Work instructions
Down to the last line, restate the material below exactly.

Information supplied
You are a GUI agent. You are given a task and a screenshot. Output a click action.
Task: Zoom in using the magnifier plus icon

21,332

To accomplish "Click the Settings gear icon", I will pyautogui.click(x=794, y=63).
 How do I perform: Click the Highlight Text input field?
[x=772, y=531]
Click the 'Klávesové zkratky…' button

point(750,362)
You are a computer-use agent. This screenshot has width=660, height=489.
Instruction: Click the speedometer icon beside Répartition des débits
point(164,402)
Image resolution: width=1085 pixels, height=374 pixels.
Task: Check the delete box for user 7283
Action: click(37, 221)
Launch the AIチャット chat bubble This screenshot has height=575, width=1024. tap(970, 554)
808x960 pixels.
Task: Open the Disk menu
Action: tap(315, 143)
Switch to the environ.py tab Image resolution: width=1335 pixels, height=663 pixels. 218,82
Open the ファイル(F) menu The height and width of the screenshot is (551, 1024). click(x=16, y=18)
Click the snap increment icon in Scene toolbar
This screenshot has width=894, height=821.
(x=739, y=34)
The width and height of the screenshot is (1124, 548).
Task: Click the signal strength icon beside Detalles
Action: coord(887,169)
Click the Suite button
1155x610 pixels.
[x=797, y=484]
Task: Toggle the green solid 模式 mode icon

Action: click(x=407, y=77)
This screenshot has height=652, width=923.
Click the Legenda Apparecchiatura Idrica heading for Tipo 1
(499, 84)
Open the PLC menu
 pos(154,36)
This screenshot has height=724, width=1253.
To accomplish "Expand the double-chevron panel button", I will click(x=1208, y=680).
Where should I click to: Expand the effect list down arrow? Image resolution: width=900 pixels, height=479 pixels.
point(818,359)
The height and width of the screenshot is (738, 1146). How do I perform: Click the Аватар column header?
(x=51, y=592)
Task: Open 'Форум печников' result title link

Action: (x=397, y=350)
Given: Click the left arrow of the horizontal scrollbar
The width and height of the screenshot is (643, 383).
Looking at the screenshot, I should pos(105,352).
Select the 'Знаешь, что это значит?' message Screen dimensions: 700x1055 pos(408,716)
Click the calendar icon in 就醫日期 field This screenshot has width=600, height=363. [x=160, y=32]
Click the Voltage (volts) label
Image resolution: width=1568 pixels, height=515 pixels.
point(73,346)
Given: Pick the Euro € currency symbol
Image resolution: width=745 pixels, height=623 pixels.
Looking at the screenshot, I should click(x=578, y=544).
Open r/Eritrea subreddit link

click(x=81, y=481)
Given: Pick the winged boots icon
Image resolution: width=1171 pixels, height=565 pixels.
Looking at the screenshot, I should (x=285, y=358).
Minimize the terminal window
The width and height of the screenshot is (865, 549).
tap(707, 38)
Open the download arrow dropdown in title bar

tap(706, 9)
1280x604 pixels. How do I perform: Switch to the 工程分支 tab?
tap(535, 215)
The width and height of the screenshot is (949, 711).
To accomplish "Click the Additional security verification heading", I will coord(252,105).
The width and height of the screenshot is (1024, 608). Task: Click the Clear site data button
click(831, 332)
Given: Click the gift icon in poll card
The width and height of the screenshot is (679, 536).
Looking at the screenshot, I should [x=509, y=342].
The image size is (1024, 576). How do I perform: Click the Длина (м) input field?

Response
You are a GUI agent. You are given a task and a screenshot. Output a click action.
Task: Zoom in using the magnifier plus icon

21,332

To accomplish "Click the Settings gear icon", I will pyautogui.click(x=794, y=63).
 How do I perform: Click the Highlight Text input field?
[x=772, y=531]
Click the 'Klávesové zkratky…' button

point(750,362)
You are a computer-use agent. This screenshot has width=660, height=489.
Instruction: Click the speedometer icon beside Répartition des débits
point(164,402)
Image resolution: width=1085 pixels, height=374 pixels.
Task: Check the delete box for user 7283
Action: click(37, 221)
Launch the AIチャット chat bubble This screenshot has height=575, width=1024. tap(970, 554)
808x960 pixels.
Task: Open the Disk menu
Action: tap(315, 143)
Switch to the environ.py tab Image resolution: width=1335 pixels, height=663 pixels. 218,82
Open the ファイル(F) menu The height and width of the screenshot is (551, 1024). click(x=16, y=18)
Click the snap increment icon in Scene toolbar
This screenshot has width=894, height=821.
(x=739, y=34)
The width and height of the screenshot is (1124, 548).
Task: Click the signal strength icon beside Detalles
Action: coord(887,169)
Click the Suite button
1155x610 pixels.
[x=797, y=484]
Task: Toggle the green solid 模式 mode icon

Action: click(x=407, y=77)
This screenshot has height=652, width=923.
Click the Legenda Apparecchiatura Idrica heading for Tipo 1
(499, 84)
Open the PLC menu
 pos(154,36)
This screenshot has height=724, width=1253.
To accomplish "Expand the double-chevron panel button", I will click(x=1208, y=680).
Where should I click to: Expand the effect list down arrow? Image resolution: width=900 pixels, height=479 pixels.
point(818,359)
The height and width of the screenshot is (738, 1146). How do I perform: Click the Аватар column header?
(x=51, y=592)
Task: Open 'Форум печников' result title link

Action: (x=397, y=350)
Given: Click the left arrow of the horizontal scrollbar
The width and height of the screenshot is (643, 383).
Looking at the screenshot, I should pos(105,352).
Select the 'Знаешь, что это значит?' message Screen dimensions: 700x1055 pos(408,716)
Click the calendar icon in 就醫日期 field This screenshot has width=600, height=363. [x=160, y=32]
Click the Voltage (volts) label
Image resolution: width=1568 pixels, height=515 pixels.
point(73,346)
Given: Pick the Euro € currency symbol
Image resolution: width=745 pixels, height=623 pixels.
Looking at the screenshot, I should click(x=578, y=544).
Open r/Eritrea subreddit link

click(x=81, y=481)
Given: Pick the winged boots icon
Image resolution: width=1171 pixels, height=565 pixels.
Looking at the screenshot, I should (x=285, y=358).
Minimize the terminal window
The width and height of the screenshot is (865, 549).
tap(707, 38)
Open the download arrow dropdown in title bar

tap(706, 9)
1280x604 pixels. How do I perform: Switch to the 工程分支 tab?
tap(535, 215)
The width and height of the screenshot is (949, 711).
To accomplish "Click the Additional security verification heading", I will coord(252,105).
The width and height of the screenshot is (1024, 608). Task: Click the Clear site data button
click(831, 332)
Given: Click the gift icon in poll card
The width and height of the screenshot is (679, 536).
Looking at the screenshot, I should [x=509, y=342].
The image size is (1024, 576). How do I perform: Click the Длина (м) input field?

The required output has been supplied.